━━ Raw data

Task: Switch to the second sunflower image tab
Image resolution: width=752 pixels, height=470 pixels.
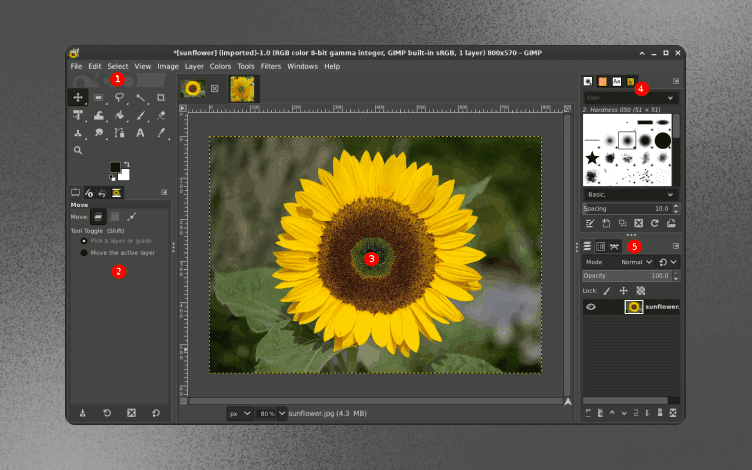Action: tap(243, 89)
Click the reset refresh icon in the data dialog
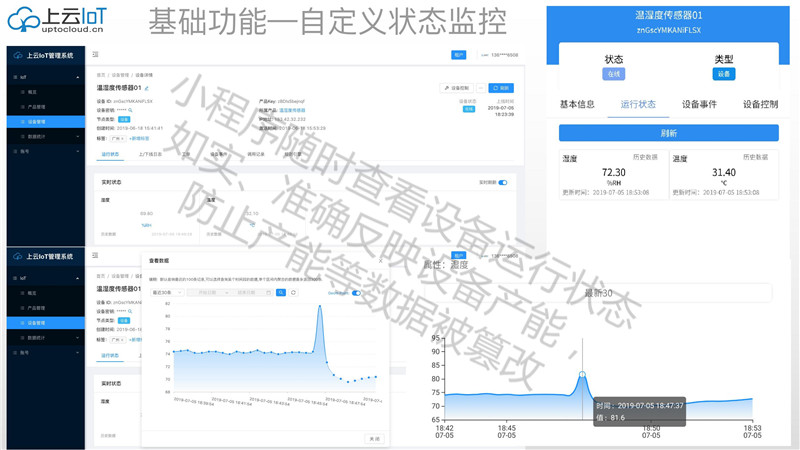This screenshot has width=800, height=450. [x=293, y=293]
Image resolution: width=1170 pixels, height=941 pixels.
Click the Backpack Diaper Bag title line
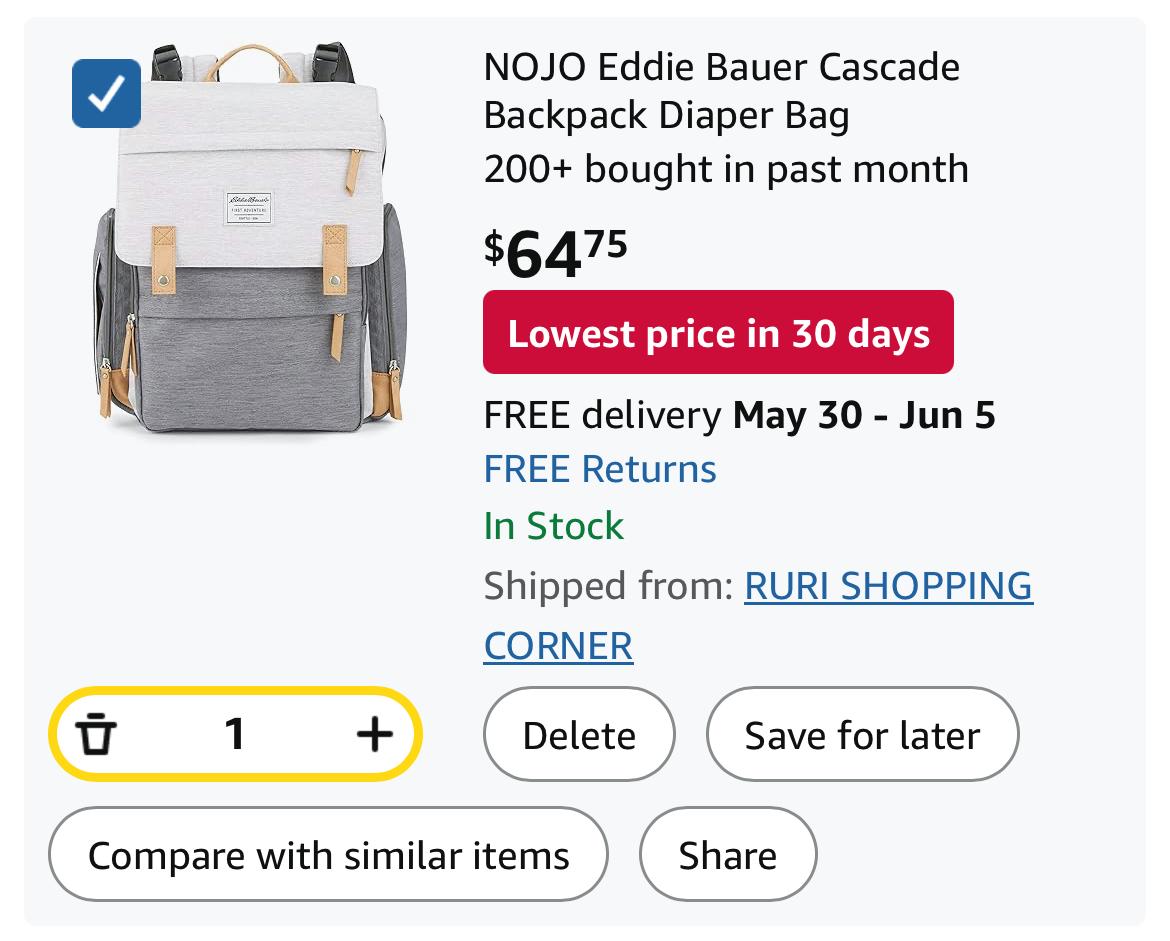click(666, 116)
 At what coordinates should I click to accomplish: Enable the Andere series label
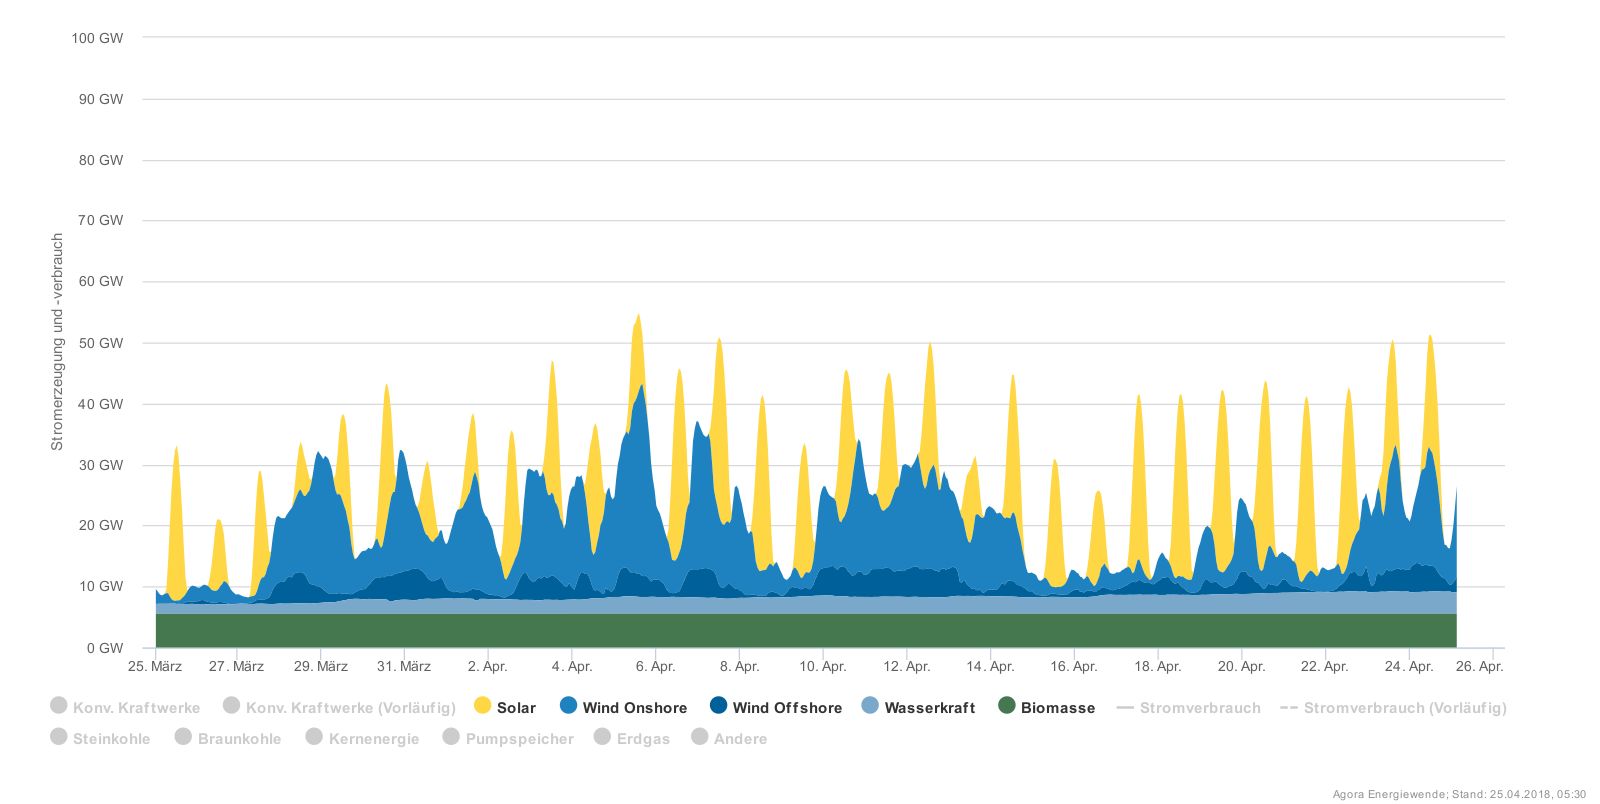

━━━━

Gather every line of the listing above that contains the string "pixels", treating uppercase and lowercase as different.

Response to the task:
Image resolution: width=752 pixels, height=470 pixels.
Image resolution: width=1170 pixels, height=941 pixels.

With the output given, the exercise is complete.